My credo is that of Scott Sumner - that money isn't flowing because the Fed is remiss in "printing" enough money to even cover GDP and population growth.  That tracking CPI growth misstates inflation in a way that pushes us towards deflation. That we don't have more GDP growth because the money-machineries haven't worked since 2000. This is for *electoral*, *political* reasons - there is an unreasoning fear of inflation.

Markets channel massive *information*. The more nodes there are in a market ( sellers/buyers ), the faster the info flows and the more of it there is. The large monolithics grew until they became information-infeasible. The 1930s math guys were converging on the monolithics on three fronts - information theory, undecidability and (roughly) the economies of networks 

This couples strongly with the basic central tenet of Liberalism - the individual is the King. So not only
does Collectivism of any sort rankle for historical reasons it's inefficient and it does not support the primacy of the individual. This is distressingly difficult - the European socialisms evolved in the wake of the razing of Europe.
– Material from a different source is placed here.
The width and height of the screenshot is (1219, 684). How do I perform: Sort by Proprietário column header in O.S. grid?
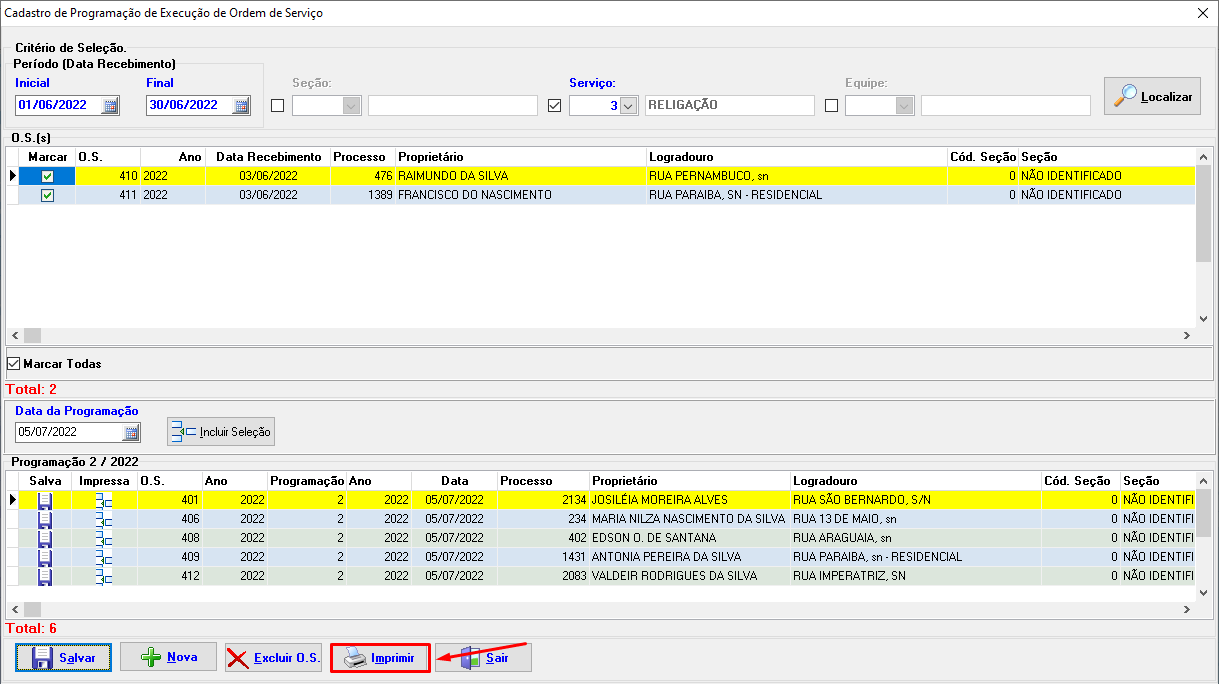(x=520, y=157)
So Socialism is *unthinkable* to us. It would require us thinking as if we had been defeated in a total war to change that. Meanwhile, the unemployed have to "start businesses" if they don't wanna join the criminal class, and that is not a bunch who are very open to anything like socialism.The kids don't really buy  it, either - they're a lot Libertarian once they think about it long enough. Plus, inter generational resentment plus bad Apocalyptic deficit reporting means Social Security and Medicare scare them.

What made an "us" out of the Depression was all that propaganda on film in the Second World War.  Capra, Kazan were either propagandists or reactors-to-propaganda. This isn't me; this is "The Name Above the Title" - a Capra bio saying that.  We don't *remember* it in real time. I've asked. It's gone; all of it that's not written down.



I don't have an answer. Nobody does.